Pergerakan perempuan Islam di bawah pimpinan ulama-ulama pun membuat pakaian perempuan yang memegang kesopanan Islam yang tidak memperagakan badan.
Gerakan Aisyiyah di tanah Jawa atas anjuran K. H. Ahmad Dahlan selain memakai Semar (selendang) yang dililitkan ke dada agar dada jangan kelihatan, di bawah pula untuk menutupi kepala. Ketika saya mulai datang ke Yogyakarta pada tahun 1924 (tiga tahun sebelum ke Tanjung Pura Langkat) kelihatan di samping khimar penutup kepala dan dada itu, Aisyah pun memakai jilbab di luarnya. Pakaian secara begini menjalar ke seluruh tanah air dalam pergerakan Islam. Almarhum Rangkayo Rahmah El-Yunusiyah mempertahankan khimaar dengan dililitkan pada muka dan kepala dengan kemas sekali; muka tidak ditutup. Seorang perempuan pergerakan yang sama pengguruannya dengan Rangkayo Rahmah El yunusiyyah yaitu Rangkayo Rasuna Said tidak pernah lepas khimar (selendang) itu dari kepala beliau.
Menjadi adat istiadat perempuan Indonesia jika telah kembali dari Haji Lalu memakai khimar, selendang yang dililitkan di kepala dengan di bawahnya di pasar dengan sanggul bergulung sehingga rambut lemas tidak kelihatan.
Tetapi di zaman akhir-akhir ini perempuan perempuan modern yang mulai tertarik kembali kepada agama lalu pergi naik haji di Jakarta 1974 pernah mengadakan suatu mode show pergerakan peragaan pakaian peragaan pakaian di Bali room hotel Indonesia memperagakan pakaian modern yang sesuai dengan ajaran Islam dan tidak menghilangkan rasa keindahan estetika.

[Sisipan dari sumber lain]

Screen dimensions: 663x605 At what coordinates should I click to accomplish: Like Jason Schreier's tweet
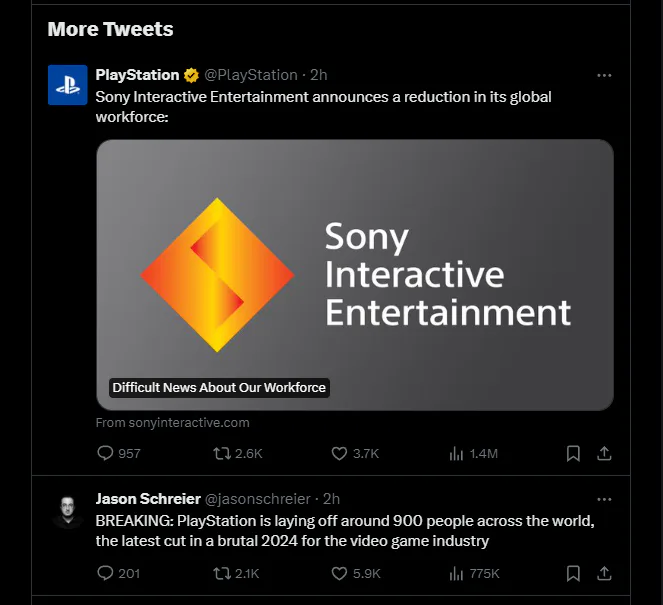pos(339,573)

Dalam ayat yang kita tafsirkan ini (QS.Al-Ahzab:59) jelaslah bahwa bentuk pakaian atau modelnya tidaklah ditentukan oleh Alquran yang menjadi pokok yang dikehendaki Alquran ialah pakaian yang menunjukkan iman kepada Tuhan pakaian yang menunjukkan kesopanan, bukan yang memperagakan badan untuk jadi tontonan laki-laki. [] Sumber: Tafsir Al-Azhar, jilid 8, hlm. 5783-5784.